The New York courts continue to address cases requiring interpretation of the Martin Act (General Business Law Article 23-A) insofar as it governs cooperatives and condominiums. Among other things, the Martin Act gives the Attorney General of the State of New York the authority to regulate, investigate and take enforcement action against sponsors in connection with marketing and public offering of cooperative shares or condominium units, as well as the sponsor’s operation of the building and the board of directors or board of managers.

 

In Schneiderman v. 15 Broad Street, LLC, Index No. 450454/14 (Sup. Ct. N.Y. Co.

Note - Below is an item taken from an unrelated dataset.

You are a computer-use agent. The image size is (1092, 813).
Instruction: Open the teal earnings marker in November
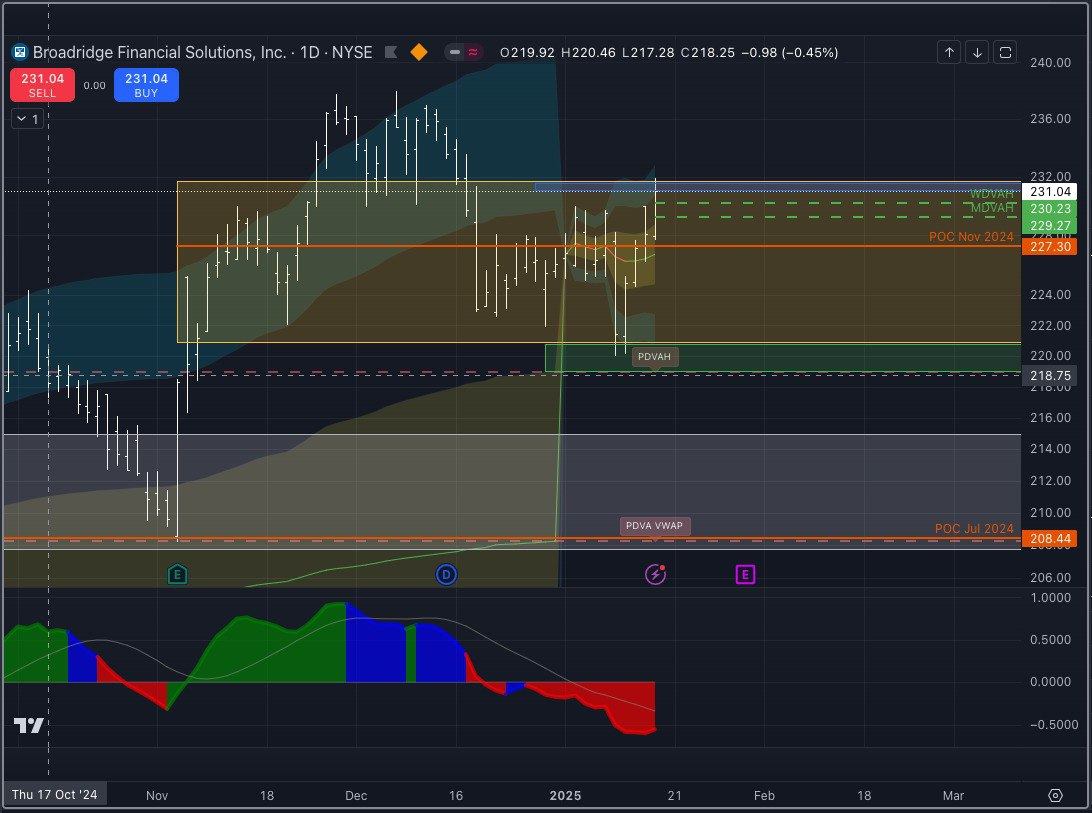[178, 574]
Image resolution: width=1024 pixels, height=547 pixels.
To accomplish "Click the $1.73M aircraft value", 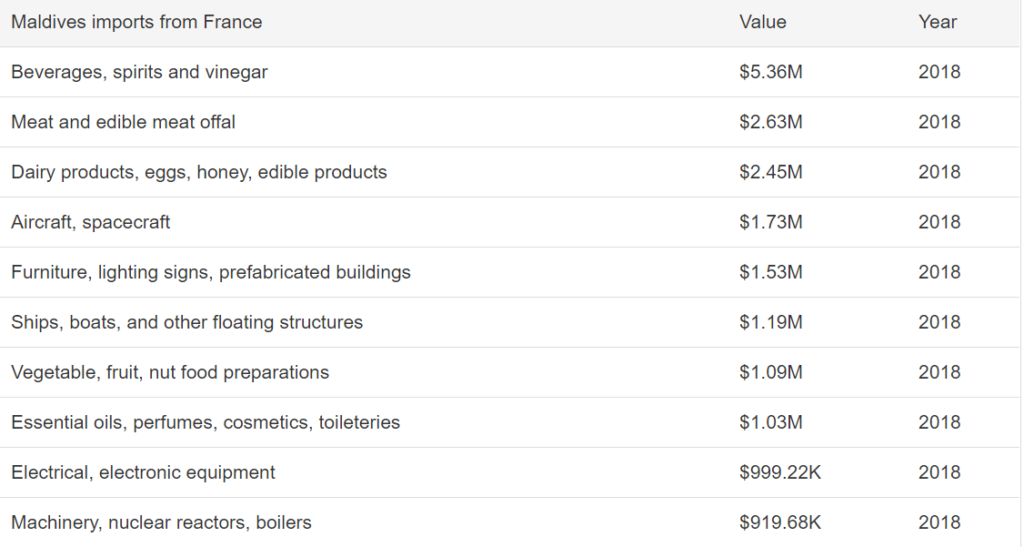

Apr. 29, 2014), the court reaffirmed that on application of the Attorney General, the court may grant a preliminary injunction compelling the sponsor to call a board meeting at which the sponsor-designated board members must adopt a specific resolution drafted by the Attorney General to ensure the Condominium’s compliance with the Martin Act.  In upholding the preliminary injunction, the court distinguished two sections within the Martin Act, each of which authorizes preliminary injunctive relief at the Attorney General’s request.  In this case, the Attorney General relied on GBL § 354, which authorizes such relief while the Attorney General is conducting a Martin Act investigation and it is “proper and expedient” to grant an injunction pending completion of the investigation.  Here, the resolution prescribed by the Attorney General required the Board to delegate its decision-making authority over the residential portion of the Condominium to a previously established committee of independent directors.

 

The court emphasized that the Attorney General’s burden in seeking an injunction under GBL § 354 is lower than when an injunction is sought after the investigation has been completed. At that stage, the applicable statute is GBL § 357, under which the ordinary standard for obtaining a preliminary injunction under the Civil Practice Law and Rules (CPLR) will be applied.